Announced on 21 March, this approval will allow Playtech and Caliplay to proceed with their planned changes. Both parties expect the revised deal to come into effect on 31 March.
It should signal the end of a long-running saga between the two companies battling over unpaid fees. This related to uncertainties from Caliplay holding an option to redeem additional services fees from its strategic agreement with Playtech.
In September last year, Playtech and Caliplay sought to end the dispute by agreeing to terms on a new deal. This included Caliplay resuming paying its disputed software and services fees to Playtech.
Other elements include Playtech holding a 30.8% interest in Caliplay’s new US-incorporated holding company, Caliente Interactive. The two parties will also initiate a revised eight-year B2B software licence and services agreement.
Allwyn secures €450 million term loan B facility
Meanwhile, Allwyn International has secured a seven-year €475 million (£398 million/$515 million) term loan B facility.
Confirmed late last week, the successful syndication follows an initial announcement earlier this month. Allwyn Entertainment Financing (UK) will act as borrower, under a new senior facility agreement.
In addition, Allwyn has signed off on a $75 million fully fungible add-on to its existing USD term loan B, due 2031.
Proceeds from both will be used to repay existing indebtedness, general corporate purposes and to pay transaction fees and expenses.
“I’m pleased that with this transaction we have once again demonstrated the strength of investor support for our credit story on both sides of the Atlantic, as well as our continued focus on optimising the diversification, resilience and efficiency of our capital structure,” said Kenneth Morton, chief financial officer of Allwyn.
Sweden’s BOS welcomes BetConstruct as member
In other news, the Swedish Trade Association for Online Gambling (BOS) has announced BetConstruct as its latest member.

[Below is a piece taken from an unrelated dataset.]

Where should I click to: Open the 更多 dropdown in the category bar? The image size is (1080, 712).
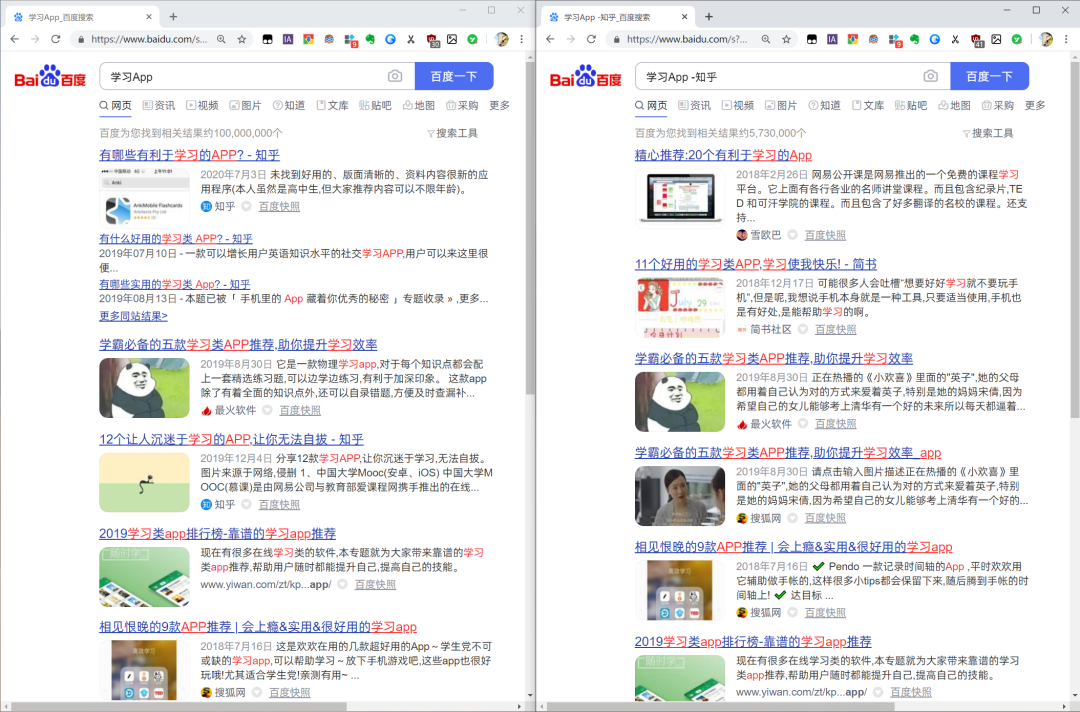501,104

The technology and gaming solutions provider is already active in Sweden, with its B2C brand VBET holding a licence. BetConstruct said its BOS membership supports its ongoing efforts to support the growth of igaming in the country.
“This allows us to collaborate with key industry stakeholders to promote responsible gaming, innovation and a fair competitive environment in Sweden,” said Shacke Manukyan, head of compliance at BetConstruct.

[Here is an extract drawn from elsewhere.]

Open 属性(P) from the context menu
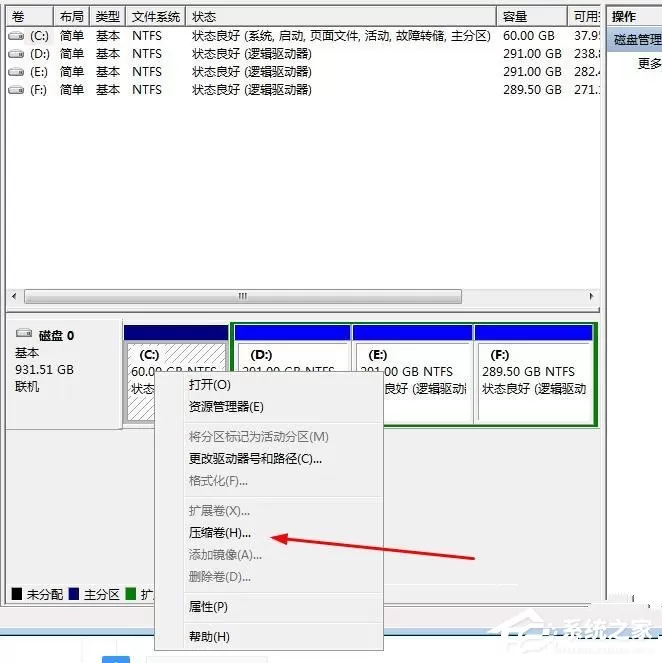Viewport: 662px width, 663px height. click(x=208, y=607)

BOS secretary general Gustaf Hoffstedt added: “With BetConstruct, we are strengthening our expertise not only in the business to consumer area, but also as a game supplier.”
Rush Street Interactive adds former Delaware governor to board
In the US, Rush Street Interactive has announced the addition of Jack Markell to its board of directors.
Markell formerly served as the governor of Delaware, after first winning elected office in 1999 as state treasurer. He was also ambassador to Italy and San Marino and ambassador to the Organisation for Economic Cooperation and Development in France.
Prior to entering public service, Markell held executive positions for Comcast, Nextel and McKinsey and Company.
“We’re excited to welcome Jack to our board,” Rush Street Interactive CEO Richard Schwartz said. “His experience in business and government will be invaluable as we continue to expand our footprint across the Americas and enhance our offerings.”
Pagcor orders licensee to pull ads from offensive show
Finally this week, the Philippine Amusement and Gaming Corporation (Pagcor) has ordered one of its licensees to pull advertising from an online TV programme deemed offensive.
Pagcor did not reveal the name of the programme in question but did state that it featured bra-less women. The regulator also did not disclose the identity of the licensee involved.
In its statement published last week, Pagcor said removing advertising would help to ensure the integrity of the local gaming industry. The regulator was informed about the issue via an online podcast.
Pagcor also confirmed the licensee involved does not own the online TV programme.
“We will not tolerate such advertising support by any of our licensees for such a demeaning and sex-oriented show,” said Jeremy Luglug, assistant vice president for the electronic gaming and licensing department at Pagcor.